* begin STORED ROWS *

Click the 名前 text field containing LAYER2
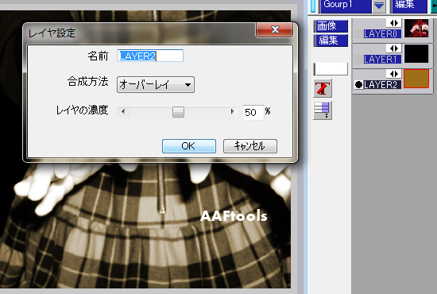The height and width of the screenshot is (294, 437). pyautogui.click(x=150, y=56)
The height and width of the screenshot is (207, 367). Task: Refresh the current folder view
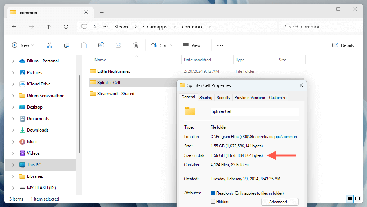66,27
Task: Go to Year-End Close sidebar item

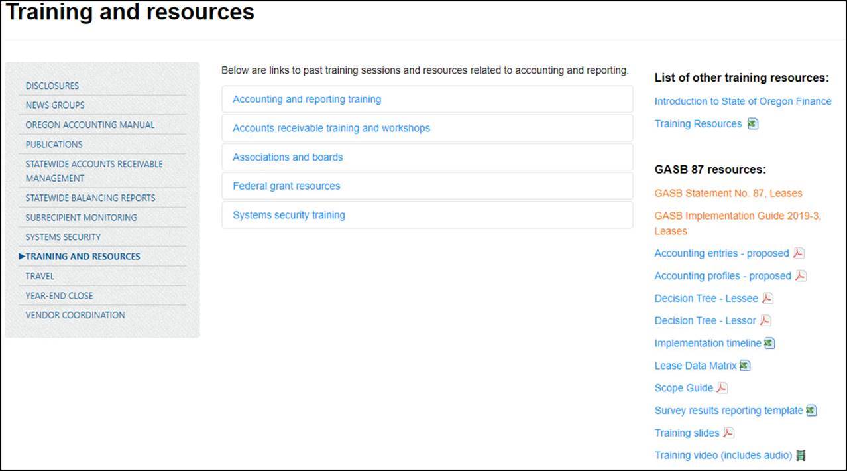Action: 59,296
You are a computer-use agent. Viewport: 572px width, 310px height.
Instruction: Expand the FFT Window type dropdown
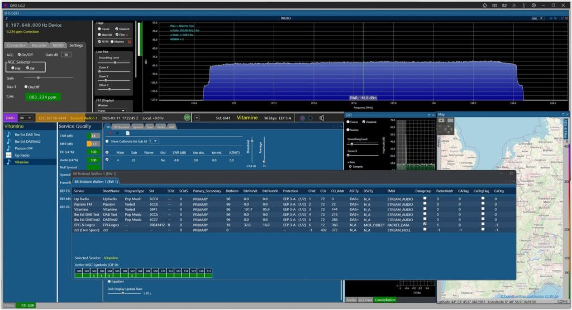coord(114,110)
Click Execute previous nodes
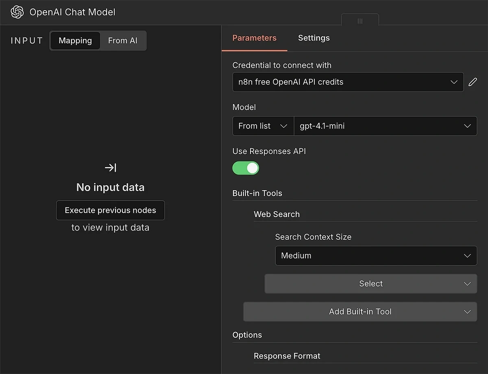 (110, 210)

* end STORED ROWS *

PROBLEM STATEMENT
Write out all the entry lines above verbatim, omitting the pictures.

SOLVED PROBLEM
Click the 名前 text field containing LAYER2
The height and width of the screenshot is (294, 437). pyautogui.click(x=150, y=56)
The height and width of the screenshot is (207, 367). Task: Refresh the current folder view
66,27
Task: Go to Year-End Close sidebar item

Action: 59,296
You are a computer-use agent. Viewport: 572px width, 310px height.
Instruction: Expand the FFT Window type dropdown
coord(114,110)
Click Execute previous nodes
 (110, 210)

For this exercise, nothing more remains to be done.